Futbol to oczywiście nie tylko emocjonujące spektakle na boisku, a filmy piłkarskie nie muszą opowiadać wyłącznie o zawodnikach, którzy za sprawą nietuzinkowych umiejętności i miłości do sportu odmieniają swoje życie. Istnieje też bowiem całkiem sporo ciekawych filmów o kibicach. W tym przez nas omawianym, ekranizacji debiutanckiej książki Nicka Hornby’ego, protagonistą jest poczciwy brytyjski nauczyciel Paul (Colin Firth), dla którego piłka nożna jest całym światem. A w zasadzie nie tyle piłka nożna, ile niemalejąca z wiekiem obsesja na punkcie jednego klubu – Arsenalu Londyn. Czy urocza Sarah (Ruth Gemmell) będzie w stanie odnaleźć się w trójkącie miłosnym z facetem zapatrzonym w kilkunastu biegających po boisku mężczyzn?
"Zwycięski gol", reż. Michael Corrente, 2000 r.
Ten niezbyt trafnie zatytułowany po polsku film pokazuje zupełnie inne oblicze brytyjskiej piłki nożnej – a także wyspiarskiego kina. Opowieść rozgrywa się w małym szkockim miasteczku, którego drugoligowa drużyna walczy nie tylko o lokalną dumę, ale również o przetrwanie. Jej amerykański właściciel (Michael Keaton) chce przenieść klub do Irlandii, więc trener (Robert Duvall) chwyta się wszelkich sposobów, żeby osiągnąć jakiś znaczący sukces, w nadziei, że uda się powstrzymać proces zmiany kraju. Trener ściera się jednocześnie z demonami przeszłości i uczy akceptować konsekwencje odniesionych w życiu porażek. Małe wielkie kino o zwyczajnych ludziach, którzy za sprawą piłki nożnej próbują wykraczać poza własne ograniczenia.

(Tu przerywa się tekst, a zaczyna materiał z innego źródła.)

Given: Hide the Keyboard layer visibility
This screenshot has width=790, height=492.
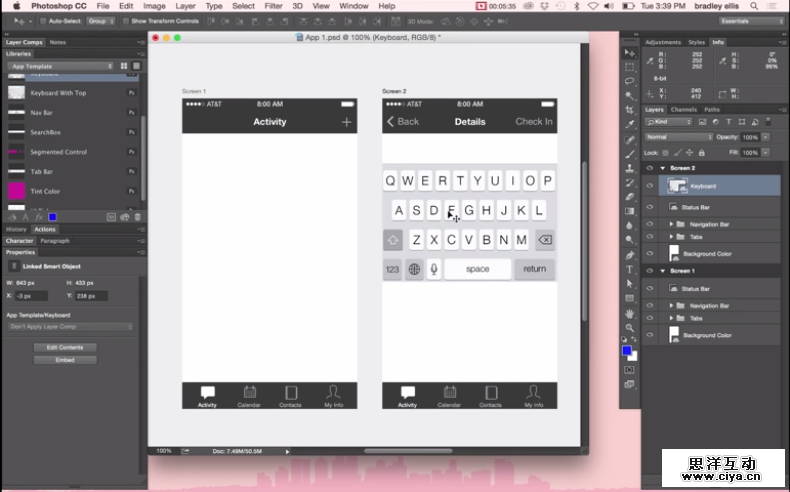Looking at the screenshot, I should (x=650, y=186).
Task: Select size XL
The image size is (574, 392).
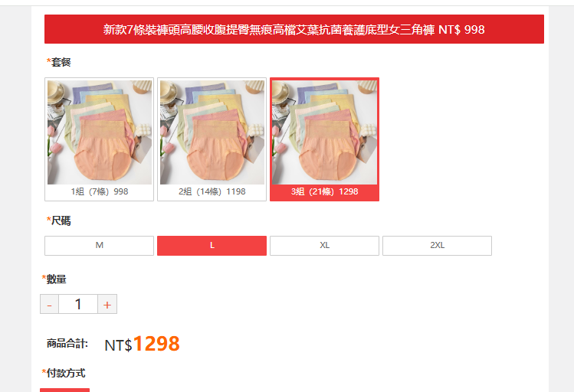Action: (x=324, y=245)
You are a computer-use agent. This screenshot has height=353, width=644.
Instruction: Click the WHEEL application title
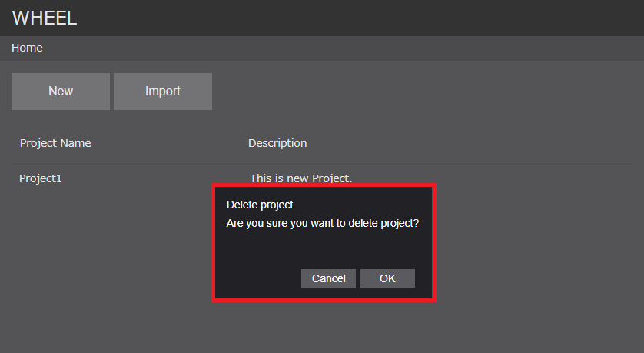point(45,18)
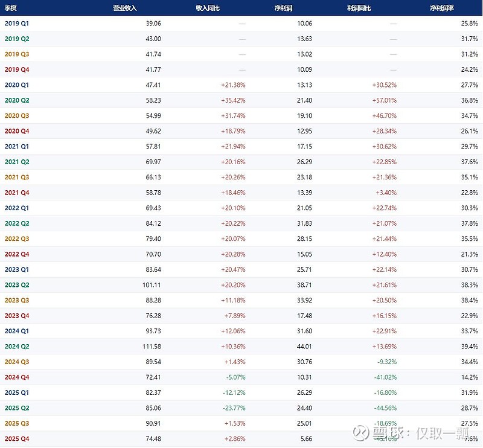Click the 季度 column header
Viewport: 483px width, 448px height.
11,8
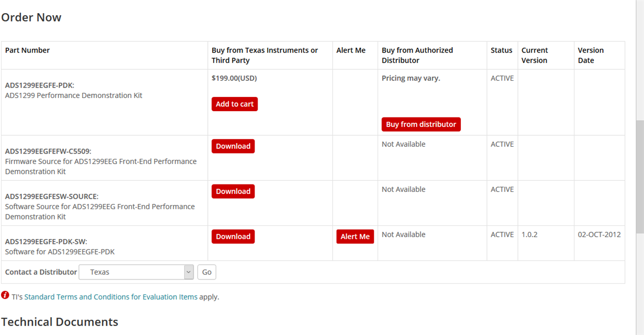644x335 pixels.
Task: Click the red info icon beside terms
Action: coord(5,295)
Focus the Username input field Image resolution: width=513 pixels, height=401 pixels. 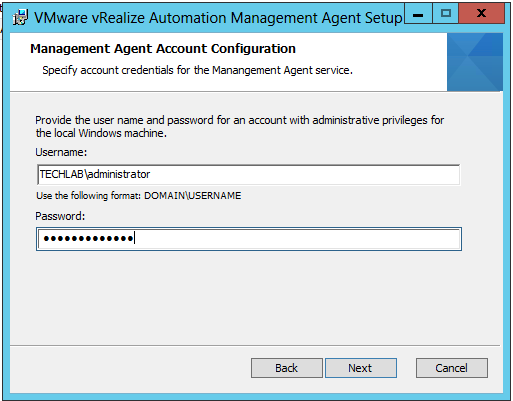(249, 174)
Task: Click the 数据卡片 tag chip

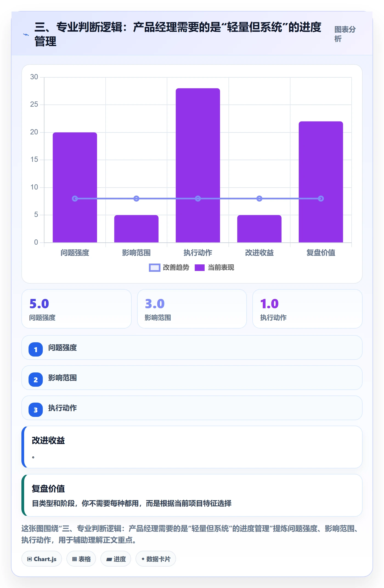Action: pos(156,559)
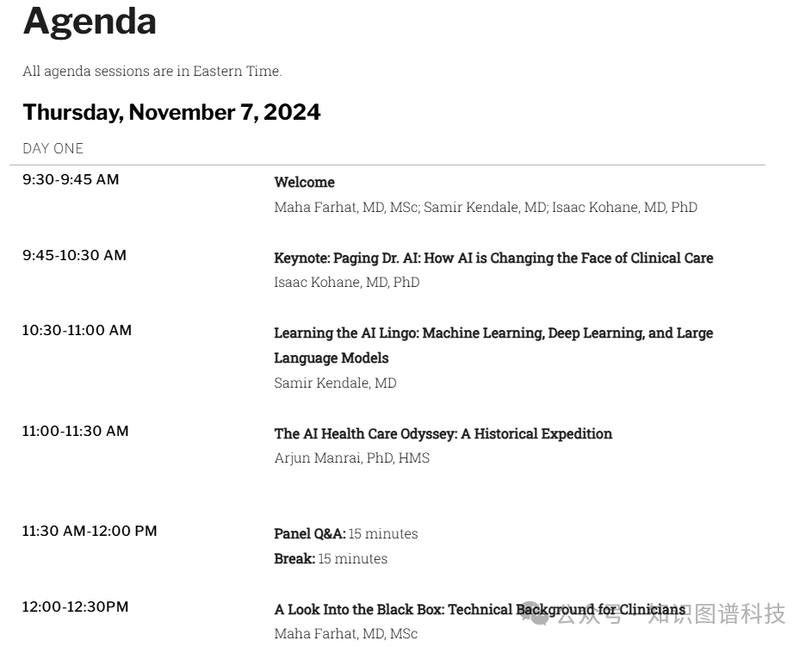Click the Break: 15 minutes entry

click(331, 559)
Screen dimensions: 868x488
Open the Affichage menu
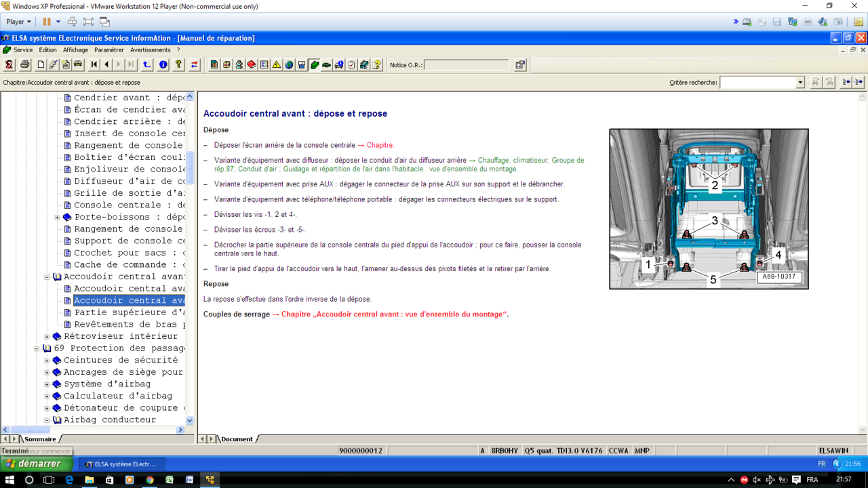click(x=75, y=49)
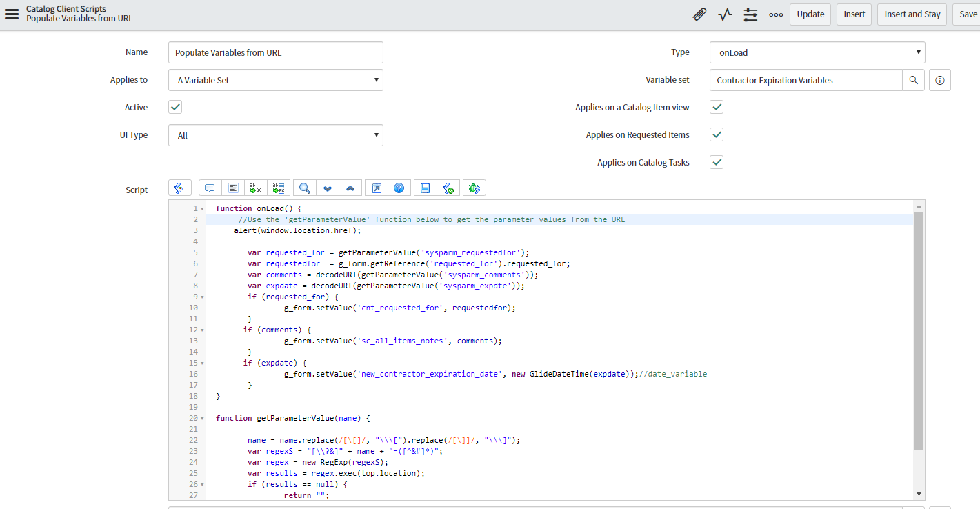Attach a file using the paperclip icon
This screenshot has height=509, width=980.
tap(699, 14)
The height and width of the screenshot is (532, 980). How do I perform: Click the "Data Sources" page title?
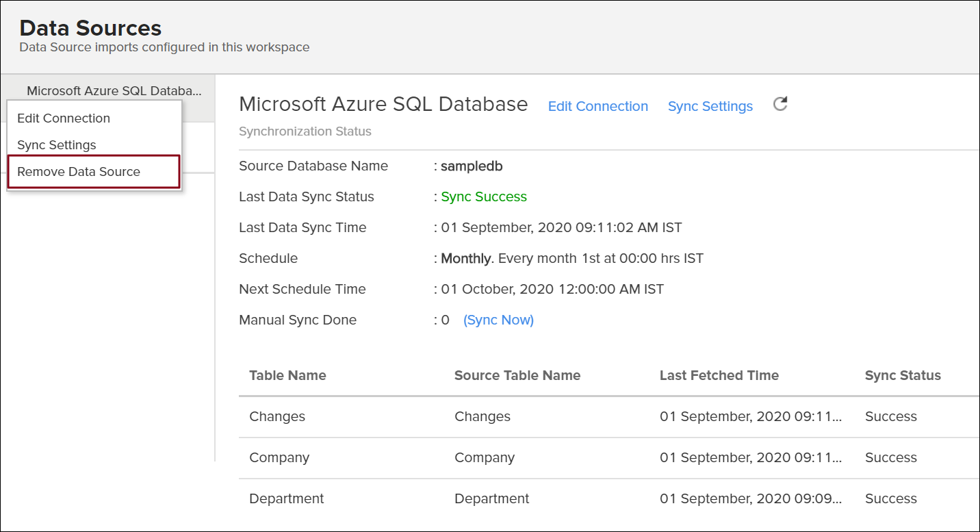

"Shaolin Soccer", reż. Stephen Chow, 2001 r.
Na koniec zestawienia absolutnie wyjątkowy film piłkarski. Bliżej mu jednak do kultowego futbolowego anime "Kapitan Jastrząb", na którym wychowało się pokolenie polskich widzów, niż do rzeczywistości. Założenie jest proste: mnich z klasztoru Shaolin nie potrafi zdzierżyć, że ludzie nie interesują się kung-fu tak jak on, więc zakłada drużynę piłkarską, żeby ten sposób popularyzować sztuki walki. Bierze na dodatek wraz z innymi mnichami udział w turnieju, w trakcie którego dochodzi do tak wielu pokazów nadprzyrodzonych zdolności, że nawet ekipa Avengers byłaby pod wrażeniem. Najważniejsze jednak, że pod całą tą efekciarską otoczką czuć pasję i wyobraźnię, która uczyniła z futbolu jeden z najpopularniejszych sportów świata.